Updated: Apr 10
My Dad is 88 this year. Recently, he has many health problems. Fell twice in a week. Hospitalised for excessive diarrhea. He was on-drip due to dehydration and was dealing with a mild fever. This wasn't the first time my Dad was sick. He has been admitted into the hospital several times the past one year. Hearing these news from Hanoi make me want to rush home.
Wait!. There are travel restrictions, quarantine and social distancing measures.
Waiting is difficult.
My daughter, Grace when she was 5 couldn't wait to be 10. Now that she is 23, she can't wait to start a career in occupational therapy.
My wife and I have not seen Grace for almost 2 years. We can't wait to have her home with us and to cuddle together, share stories, and eat potato chips while watching Korean dramas late into the night.
Why is waiting so difficult?
Some of us can't wait to grow up. Others can't wait to see a loved one. Still, others can't wait to get on a plane and go for a desperately needed holiday. What are you waiting for?
But I am talking about a different kind of waiting. It's about the space between leaving and arriving. No. Not a physical space but a spiritual one. The space between letting go and holding on. Between clarity and uncertainty. Between sobriety and drunkenness. The space between "I know it all" and "I don't know". Between faith and doubt, joy and grief, vision and disillusionment.
Biblical stories recorded many accounts of waiting. Abraham and Sarah waited 25 years for the fulfillment of God’s promise. Noah took around 55 to 75 years to build the ark. Jacob waited 14 years to marry Rachel. The Israelites waited 430 years for their deliverance. Then, there was the 400 years of silence when God did not speak to the Jewish people.

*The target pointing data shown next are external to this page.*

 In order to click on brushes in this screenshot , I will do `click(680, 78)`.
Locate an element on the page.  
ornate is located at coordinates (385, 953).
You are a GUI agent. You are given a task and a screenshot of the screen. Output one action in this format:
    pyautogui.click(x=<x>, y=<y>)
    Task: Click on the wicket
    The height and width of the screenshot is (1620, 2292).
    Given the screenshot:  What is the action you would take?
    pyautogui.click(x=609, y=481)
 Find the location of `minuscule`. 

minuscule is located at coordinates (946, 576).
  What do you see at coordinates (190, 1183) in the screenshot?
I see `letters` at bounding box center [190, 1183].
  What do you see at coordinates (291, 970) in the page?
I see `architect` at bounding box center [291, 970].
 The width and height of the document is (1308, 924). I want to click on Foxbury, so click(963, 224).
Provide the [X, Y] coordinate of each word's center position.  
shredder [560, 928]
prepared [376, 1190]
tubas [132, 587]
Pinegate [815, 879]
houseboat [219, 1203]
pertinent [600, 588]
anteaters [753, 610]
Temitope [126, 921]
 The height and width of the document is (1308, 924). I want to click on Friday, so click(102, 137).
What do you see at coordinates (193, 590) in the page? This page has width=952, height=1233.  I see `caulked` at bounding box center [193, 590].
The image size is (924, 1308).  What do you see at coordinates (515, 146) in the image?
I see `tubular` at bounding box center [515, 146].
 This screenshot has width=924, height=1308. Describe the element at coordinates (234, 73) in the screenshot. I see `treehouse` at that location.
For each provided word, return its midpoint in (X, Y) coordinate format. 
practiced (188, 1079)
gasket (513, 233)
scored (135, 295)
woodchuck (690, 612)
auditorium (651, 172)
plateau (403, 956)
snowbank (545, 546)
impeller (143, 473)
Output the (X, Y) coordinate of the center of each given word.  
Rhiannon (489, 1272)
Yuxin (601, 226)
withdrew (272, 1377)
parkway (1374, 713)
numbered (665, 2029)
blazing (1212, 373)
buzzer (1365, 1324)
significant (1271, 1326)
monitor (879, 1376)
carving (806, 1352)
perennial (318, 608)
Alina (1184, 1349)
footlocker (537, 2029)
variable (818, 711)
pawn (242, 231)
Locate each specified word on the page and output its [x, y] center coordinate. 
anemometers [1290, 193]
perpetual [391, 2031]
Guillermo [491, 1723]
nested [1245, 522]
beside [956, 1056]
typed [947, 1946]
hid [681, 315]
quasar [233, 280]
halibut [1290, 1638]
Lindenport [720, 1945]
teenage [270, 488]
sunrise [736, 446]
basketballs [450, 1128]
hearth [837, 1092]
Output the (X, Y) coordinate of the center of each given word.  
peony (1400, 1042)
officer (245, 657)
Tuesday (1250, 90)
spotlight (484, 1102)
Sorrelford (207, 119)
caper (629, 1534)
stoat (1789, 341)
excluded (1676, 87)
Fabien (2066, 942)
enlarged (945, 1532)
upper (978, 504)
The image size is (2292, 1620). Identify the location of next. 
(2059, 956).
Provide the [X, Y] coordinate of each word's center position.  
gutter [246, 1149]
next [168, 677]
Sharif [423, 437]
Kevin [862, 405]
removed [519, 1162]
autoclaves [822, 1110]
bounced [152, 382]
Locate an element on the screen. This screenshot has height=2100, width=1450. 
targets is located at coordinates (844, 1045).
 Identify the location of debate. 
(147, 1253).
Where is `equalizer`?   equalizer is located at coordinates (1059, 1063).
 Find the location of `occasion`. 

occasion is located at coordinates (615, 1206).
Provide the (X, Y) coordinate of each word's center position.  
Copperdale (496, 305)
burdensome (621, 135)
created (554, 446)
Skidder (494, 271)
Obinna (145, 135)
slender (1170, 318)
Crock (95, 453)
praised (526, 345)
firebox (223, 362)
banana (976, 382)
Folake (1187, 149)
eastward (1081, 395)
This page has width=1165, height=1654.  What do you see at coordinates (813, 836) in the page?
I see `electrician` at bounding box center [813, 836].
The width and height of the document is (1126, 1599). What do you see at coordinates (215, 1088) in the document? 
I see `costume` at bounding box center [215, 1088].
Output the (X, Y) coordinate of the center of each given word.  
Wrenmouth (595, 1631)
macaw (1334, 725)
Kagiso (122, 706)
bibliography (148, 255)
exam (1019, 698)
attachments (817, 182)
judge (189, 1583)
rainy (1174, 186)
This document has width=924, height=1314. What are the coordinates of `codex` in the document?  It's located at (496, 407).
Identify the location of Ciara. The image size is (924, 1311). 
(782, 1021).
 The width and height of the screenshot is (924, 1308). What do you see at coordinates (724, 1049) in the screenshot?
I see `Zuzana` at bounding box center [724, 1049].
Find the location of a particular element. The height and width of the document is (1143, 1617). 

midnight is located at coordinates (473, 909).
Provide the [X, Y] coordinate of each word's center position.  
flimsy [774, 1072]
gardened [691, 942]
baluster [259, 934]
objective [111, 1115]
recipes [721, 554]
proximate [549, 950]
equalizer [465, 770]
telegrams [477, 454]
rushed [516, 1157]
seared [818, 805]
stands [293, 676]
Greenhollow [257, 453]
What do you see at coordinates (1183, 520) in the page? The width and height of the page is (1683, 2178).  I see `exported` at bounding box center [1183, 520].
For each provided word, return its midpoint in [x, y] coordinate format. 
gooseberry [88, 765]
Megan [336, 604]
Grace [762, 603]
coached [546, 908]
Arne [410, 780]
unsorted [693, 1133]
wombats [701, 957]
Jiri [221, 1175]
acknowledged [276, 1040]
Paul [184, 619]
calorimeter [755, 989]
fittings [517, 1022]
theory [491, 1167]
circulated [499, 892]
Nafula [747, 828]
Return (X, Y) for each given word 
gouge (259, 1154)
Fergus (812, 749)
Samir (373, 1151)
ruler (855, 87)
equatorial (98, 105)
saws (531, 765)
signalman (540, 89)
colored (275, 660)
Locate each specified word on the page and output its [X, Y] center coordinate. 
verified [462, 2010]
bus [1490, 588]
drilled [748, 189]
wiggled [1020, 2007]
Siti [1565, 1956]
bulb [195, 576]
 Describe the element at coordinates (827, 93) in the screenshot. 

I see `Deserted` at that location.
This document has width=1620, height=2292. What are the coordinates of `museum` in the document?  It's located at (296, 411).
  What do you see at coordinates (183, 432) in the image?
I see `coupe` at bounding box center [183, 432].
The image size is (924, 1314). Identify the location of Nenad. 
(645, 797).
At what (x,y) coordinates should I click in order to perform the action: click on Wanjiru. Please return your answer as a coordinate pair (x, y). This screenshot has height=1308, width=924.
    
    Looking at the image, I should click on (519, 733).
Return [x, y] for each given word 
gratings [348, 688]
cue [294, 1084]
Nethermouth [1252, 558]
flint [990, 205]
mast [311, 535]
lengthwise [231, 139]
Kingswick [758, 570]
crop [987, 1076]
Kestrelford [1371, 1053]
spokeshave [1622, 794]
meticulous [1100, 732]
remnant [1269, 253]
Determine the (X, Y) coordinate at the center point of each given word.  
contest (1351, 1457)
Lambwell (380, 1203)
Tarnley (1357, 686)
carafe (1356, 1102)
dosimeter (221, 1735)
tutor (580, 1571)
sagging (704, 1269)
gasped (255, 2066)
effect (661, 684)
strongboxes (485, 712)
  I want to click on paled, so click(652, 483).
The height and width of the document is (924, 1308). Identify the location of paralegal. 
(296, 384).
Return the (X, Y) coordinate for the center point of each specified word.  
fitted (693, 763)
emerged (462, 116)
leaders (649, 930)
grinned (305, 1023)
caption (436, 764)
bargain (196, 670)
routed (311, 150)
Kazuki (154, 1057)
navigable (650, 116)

I wonder what conversations Abraham had with himself. How Sarah might have felt for being barren? How did Noah 'counsel' himself when faced with ridicule? What was it like to suffer slavery for generations? Maybe, the hardest for those of us who see ourselves as spiritual is to not be able to hear God for a moment, not to mention four centuries of silence.
Waiting is uncomfortable and counter-intuitive. I rather run and rush off to fix what is broken. I distract myself with more engagements so that the waiting is "not wasted". I attend more seminars and conferences hoping to gain more insights. In my fervent prayers, I wittingly turn my God into gods that do things at my biddings.
Yet, I observed that waiting, in Biblical stories are liken to latent heat in physics. It is a prolonged time of energy taken in to initiate a transformational process, the same-same yet not the same state, waiting for ice to turn to water or water to turn to vapour. To the prehistoric mind, it's magic. A miracle.
Waiting does miracles. It evokes a prolonged sense of desolation but not desolation itself. If carefully mined, it produces a wealth of resources that teleports you to a new dimension of existence, a new way to see yourself and others, a new way to approach life. A new way to relate with the created and the Creator.
Confusing? Let me confuse you further. If you have been struggling and waiting for an answer, or seeking clarity, desiring healing, yearning for meaning. If you think you have been waiting for too long. Wait longer. Don't rush time.
Isaiah, a prophet of old reminds me, "I will give you the treasures of darkness. And hidden wealth of secret places, So that you may know that it is I, The Lord, the God of Israel, who calls you by your name."